* _Task prompt_: Every line in the listing below from the one with "Given: Click the ComponentOne logo icon" through the one with "Screen dimensions: 887x554" is to be reproduced exactly, both ends included; leave out the rest.
══════════════════════════════
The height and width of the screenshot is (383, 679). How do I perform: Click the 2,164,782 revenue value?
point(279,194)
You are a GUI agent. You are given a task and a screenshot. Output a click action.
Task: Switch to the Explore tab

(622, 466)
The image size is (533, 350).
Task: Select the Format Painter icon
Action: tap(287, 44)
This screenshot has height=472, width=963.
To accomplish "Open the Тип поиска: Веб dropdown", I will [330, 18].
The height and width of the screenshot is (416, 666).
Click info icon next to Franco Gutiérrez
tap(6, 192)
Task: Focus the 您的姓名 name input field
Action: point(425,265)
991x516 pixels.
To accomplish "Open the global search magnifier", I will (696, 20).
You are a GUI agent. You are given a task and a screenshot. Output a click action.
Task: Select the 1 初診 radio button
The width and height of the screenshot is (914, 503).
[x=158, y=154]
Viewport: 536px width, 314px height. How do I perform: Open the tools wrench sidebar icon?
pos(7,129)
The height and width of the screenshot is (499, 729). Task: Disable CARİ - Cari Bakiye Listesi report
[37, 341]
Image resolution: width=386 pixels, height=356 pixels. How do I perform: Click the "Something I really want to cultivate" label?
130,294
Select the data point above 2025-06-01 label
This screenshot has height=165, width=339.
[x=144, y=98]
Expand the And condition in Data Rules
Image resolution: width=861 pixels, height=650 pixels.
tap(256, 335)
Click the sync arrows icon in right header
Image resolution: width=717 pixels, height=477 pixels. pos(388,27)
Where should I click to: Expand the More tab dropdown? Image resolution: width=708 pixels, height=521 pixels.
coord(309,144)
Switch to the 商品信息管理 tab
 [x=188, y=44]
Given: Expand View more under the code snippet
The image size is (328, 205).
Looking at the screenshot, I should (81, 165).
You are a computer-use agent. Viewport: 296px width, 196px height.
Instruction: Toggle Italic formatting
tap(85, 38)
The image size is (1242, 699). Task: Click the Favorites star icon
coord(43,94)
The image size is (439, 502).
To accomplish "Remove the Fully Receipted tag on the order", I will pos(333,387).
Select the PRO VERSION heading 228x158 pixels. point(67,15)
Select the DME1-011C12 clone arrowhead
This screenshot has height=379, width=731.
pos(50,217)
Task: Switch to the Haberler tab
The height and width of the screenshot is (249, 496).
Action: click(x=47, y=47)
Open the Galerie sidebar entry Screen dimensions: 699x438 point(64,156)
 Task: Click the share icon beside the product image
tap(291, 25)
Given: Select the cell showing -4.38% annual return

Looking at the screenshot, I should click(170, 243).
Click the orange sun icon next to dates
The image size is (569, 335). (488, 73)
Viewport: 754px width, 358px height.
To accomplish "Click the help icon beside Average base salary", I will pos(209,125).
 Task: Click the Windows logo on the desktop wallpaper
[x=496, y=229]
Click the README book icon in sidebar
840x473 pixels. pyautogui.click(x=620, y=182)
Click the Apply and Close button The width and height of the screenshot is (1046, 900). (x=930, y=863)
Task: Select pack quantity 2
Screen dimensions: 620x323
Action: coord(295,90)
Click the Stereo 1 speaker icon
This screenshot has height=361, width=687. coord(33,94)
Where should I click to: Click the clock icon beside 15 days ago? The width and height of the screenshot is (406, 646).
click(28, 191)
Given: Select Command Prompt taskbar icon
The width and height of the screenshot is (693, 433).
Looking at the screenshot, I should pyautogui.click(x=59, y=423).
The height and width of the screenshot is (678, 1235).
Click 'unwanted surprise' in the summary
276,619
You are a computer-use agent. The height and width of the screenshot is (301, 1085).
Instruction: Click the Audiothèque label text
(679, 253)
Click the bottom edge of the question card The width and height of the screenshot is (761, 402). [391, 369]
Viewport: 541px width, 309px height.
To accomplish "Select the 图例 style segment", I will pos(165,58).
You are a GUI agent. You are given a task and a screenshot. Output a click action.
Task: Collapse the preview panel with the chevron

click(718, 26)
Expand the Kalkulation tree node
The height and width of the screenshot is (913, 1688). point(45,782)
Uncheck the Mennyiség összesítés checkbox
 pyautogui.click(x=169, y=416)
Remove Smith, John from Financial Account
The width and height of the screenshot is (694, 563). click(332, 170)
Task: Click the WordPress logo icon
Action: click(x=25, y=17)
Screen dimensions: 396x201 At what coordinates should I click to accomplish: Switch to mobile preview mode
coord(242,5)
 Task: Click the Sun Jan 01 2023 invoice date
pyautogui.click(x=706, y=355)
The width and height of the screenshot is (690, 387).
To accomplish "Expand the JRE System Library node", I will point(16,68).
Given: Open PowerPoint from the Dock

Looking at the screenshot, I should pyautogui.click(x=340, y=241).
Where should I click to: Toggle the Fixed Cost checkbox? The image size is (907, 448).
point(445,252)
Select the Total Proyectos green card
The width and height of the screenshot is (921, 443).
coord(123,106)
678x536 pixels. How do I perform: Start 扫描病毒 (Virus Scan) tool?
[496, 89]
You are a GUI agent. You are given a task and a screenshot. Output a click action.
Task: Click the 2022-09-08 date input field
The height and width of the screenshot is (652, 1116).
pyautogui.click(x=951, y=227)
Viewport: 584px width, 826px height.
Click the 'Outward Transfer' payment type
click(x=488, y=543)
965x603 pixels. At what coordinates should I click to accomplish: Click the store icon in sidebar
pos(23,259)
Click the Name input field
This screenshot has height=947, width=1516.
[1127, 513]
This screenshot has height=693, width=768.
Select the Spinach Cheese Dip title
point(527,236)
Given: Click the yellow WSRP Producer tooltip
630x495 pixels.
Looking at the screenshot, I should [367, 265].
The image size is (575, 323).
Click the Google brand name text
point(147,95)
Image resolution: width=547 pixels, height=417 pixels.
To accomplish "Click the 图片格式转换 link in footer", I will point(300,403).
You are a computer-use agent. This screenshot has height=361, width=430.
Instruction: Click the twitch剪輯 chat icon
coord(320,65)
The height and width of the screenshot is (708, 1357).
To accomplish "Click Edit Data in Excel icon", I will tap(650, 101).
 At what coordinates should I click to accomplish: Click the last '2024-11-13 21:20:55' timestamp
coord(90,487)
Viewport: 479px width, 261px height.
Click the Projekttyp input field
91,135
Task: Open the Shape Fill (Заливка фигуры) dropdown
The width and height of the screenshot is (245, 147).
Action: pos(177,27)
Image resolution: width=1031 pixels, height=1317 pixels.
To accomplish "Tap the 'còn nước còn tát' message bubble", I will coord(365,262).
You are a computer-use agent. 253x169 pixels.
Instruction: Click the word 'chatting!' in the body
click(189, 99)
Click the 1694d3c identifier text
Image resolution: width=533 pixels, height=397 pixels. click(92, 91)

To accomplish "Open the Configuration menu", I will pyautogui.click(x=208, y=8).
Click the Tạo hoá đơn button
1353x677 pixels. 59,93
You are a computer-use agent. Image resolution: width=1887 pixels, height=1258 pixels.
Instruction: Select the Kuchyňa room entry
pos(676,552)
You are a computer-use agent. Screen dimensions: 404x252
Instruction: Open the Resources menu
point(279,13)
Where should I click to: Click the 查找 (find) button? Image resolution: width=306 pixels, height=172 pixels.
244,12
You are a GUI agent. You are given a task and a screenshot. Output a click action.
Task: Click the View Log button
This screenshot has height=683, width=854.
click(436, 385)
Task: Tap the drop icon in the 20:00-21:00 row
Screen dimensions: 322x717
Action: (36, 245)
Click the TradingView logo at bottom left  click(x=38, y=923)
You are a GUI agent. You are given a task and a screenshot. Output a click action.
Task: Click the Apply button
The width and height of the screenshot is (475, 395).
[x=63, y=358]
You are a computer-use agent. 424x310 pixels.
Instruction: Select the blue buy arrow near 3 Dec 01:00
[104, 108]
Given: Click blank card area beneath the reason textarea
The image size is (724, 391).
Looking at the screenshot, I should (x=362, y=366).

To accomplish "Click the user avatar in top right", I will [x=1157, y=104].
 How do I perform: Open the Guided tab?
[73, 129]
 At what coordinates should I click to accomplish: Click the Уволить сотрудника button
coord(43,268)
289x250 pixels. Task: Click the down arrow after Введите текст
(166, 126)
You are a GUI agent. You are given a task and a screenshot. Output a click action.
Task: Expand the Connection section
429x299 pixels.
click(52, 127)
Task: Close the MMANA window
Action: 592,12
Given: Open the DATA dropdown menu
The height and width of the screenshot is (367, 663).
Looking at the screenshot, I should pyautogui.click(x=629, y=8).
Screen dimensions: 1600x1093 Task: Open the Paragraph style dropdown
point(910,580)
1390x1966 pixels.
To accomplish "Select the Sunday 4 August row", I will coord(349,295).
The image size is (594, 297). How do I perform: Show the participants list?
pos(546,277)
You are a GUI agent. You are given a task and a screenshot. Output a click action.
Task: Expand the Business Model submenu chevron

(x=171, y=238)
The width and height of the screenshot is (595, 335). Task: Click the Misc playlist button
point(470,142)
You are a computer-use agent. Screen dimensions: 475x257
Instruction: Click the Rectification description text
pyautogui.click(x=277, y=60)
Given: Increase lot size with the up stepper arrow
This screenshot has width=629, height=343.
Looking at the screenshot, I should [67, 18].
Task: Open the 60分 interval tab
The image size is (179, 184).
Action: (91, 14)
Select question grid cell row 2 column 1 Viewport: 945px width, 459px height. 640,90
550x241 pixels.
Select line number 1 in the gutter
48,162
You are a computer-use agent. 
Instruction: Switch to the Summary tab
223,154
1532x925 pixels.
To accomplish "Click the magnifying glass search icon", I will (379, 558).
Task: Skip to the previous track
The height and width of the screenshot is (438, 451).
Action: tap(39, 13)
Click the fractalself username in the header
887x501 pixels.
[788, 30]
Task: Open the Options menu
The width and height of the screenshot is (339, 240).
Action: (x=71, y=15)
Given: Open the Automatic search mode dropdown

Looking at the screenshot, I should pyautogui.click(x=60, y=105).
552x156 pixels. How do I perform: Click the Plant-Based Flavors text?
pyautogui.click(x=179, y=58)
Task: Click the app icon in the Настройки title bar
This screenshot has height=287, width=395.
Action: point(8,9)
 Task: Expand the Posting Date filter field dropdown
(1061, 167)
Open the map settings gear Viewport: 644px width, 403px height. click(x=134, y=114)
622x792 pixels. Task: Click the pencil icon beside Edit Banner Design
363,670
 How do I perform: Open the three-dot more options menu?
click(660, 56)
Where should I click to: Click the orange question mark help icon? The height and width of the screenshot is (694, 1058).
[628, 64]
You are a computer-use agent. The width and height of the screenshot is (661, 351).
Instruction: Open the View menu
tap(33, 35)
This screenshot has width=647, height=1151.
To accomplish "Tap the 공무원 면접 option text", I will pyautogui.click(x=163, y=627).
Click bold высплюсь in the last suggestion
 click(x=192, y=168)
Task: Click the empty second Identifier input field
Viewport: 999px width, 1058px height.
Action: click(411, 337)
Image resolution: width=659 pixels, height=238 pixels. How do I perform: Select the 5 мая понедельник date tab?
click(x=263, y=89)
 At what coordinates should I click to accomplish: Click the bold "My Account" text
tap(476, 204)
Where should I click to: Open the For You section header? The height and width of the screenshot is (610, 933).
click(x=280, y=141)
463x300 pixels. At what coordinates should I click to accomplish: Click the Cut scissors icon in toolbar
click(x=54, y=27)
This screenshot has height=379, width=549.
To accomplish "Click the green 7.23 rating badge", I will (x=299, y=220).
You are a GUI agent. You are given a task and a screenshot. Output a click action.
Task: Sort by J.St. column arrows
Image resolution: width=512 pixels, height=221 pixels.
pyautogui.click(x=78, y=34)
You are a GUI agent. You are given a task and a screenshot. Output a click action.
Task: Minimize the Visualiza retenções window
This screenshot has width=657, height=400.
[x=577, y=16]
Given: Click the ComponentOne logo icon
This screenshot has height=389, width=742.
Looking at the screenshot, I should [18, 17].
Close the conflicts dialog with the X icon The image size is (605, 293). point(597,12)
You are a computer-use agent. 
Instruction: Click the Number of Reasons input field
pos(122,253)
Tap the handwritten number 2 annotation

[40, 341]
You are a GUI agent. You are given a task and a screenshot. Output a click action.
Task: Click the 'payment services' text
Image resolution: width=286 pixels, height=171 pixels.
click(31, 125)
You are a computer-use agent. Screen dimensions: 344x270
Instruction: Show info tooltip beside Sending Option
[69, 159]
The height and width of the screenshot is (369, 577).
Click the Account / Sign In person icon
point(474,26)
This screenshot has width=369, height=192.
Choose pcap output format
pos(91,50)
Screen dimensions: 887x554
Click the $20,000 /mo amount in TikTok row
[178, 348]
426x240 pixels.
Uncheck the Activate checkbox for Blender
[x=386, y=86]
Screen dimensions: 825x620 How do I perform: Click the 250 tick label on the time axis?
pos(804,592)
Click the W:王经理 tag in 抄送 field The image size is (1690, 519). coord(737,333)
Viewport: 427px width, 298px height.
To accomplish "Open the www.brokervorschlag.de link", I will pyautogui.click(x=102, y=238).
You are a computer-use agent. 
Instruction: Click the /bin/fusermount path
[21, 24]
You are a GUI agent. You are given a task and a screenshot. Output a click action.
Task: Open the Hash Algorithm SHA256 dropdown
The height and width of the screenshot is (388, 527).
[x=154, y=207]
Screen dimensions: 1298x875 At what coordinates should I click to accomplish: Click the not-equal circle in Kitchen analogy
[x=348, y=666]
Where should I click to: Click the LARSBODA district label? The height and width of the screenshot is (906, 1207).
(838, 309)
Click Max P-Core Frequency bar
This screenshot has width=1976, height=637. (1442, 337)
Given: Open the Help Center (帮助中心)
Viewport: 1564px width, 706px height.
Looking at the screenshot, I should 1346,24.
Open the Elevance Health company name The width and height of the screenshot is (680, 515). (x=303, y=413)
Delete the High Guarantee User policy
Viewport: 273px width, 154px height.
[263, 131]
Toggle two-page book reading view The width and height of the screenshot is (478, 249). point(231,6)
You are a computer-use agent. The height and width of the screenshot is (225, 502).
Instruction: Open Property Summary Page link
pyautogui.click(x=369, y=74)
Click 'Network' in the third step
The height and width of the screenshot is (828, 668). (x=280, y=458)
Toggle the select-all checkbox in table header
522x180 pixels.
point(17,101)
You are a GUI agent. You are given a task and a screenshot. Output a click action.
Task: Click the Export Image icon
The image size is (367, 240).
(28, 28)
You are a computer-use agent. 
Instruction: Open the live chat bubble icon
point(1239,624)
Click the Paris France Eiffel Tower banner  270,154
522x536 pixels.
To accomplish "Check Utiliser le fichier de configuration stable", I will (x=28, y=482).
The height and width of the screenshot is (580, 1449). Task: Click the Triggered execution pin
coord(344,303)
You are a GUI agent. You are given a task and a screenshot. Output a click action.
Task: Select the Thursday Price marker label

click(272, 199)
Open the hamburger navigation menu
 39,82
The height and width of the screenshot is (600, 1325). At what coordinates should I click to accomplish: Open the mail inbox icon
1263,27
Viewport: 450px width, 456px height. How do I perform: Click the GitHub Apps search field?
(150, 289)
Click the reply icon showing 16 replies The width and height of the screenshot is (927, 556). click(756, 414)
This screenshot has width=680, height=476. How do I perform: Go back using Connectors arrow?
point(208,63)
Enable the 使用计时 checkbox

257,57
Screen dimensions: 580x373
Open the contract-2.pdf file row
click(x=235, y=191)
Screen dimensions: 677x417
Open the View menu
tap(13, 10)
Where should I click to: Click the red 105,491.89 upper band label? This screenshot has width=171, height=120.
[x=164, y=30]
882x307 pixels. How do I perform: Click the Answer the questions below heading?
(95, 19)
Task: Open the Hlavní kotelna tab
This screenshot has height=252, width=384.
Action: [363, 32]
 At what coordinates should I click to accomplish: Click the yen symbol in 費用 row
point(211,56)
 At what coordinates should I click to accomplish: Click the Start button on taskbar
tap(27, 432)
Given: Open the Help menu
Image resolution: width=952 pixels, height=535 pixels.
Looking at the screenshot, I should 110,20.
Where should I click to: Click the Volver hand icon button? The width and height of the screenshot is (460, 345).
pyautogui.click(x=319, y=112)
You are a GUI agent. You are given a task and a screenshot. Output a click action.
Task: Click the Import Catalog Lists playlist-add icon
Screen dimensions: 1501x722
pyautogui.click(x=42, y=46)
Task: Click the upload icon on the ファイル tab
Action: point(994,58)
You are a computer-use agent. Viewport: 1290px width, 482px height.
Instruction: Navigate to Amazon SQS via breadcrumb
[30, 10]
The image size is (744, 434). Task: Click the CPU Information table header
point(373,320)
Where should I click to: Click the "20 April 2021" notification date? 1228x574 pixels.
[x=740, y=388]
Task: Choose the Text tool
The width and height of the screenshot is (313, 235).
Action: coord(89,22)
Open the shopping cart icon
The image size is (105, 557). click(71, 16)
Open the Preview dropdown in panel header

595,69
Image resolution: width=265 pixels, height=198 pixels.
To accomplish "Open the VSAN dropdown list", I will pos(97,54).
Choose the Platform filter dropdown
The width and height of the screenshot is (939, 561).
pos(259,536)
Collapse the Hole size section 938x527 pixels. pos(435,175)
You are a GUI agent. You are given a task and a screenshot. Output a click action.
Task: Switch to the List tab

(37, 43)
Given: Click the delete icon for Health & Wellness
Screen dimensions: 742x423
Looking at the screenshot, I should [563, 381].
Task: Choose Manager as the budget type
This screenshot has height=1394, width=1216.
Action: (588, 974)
══════════════════════════════
* _Response_:
Given: Click the ComponentOne logo icon
This screenshot has height=389, width=742.
Looking at the screenshot, I should [18, 17].
Close the conflicts dialog with the X icon The image size is (605, 293). point(597,12)
You are a computer-use agent. 
Instruction: Click the Number of Reasons input field
pos(122,253)
Tap the handwritten number 2 annotation

[40, 341]
You are a GUI agent. You are given a task and a screenshot. Output a click action.
Task: Click the 'payment services' text
Image resolution: width=286 pixels, height=171 pixels.
click(31, 125)
You are a computer-use agent. Screen dimensions: 344x270
Instruction: Show info tooltip beside Sending Option
[69, 159]
The height and width of the screenshot is (369, 577).
Click the Account / Sign In person icon
point(474,26)
This screenshot has width=369, height=192.
Choose pcap output format
pos(91,50)
Screen dimensions: 887x554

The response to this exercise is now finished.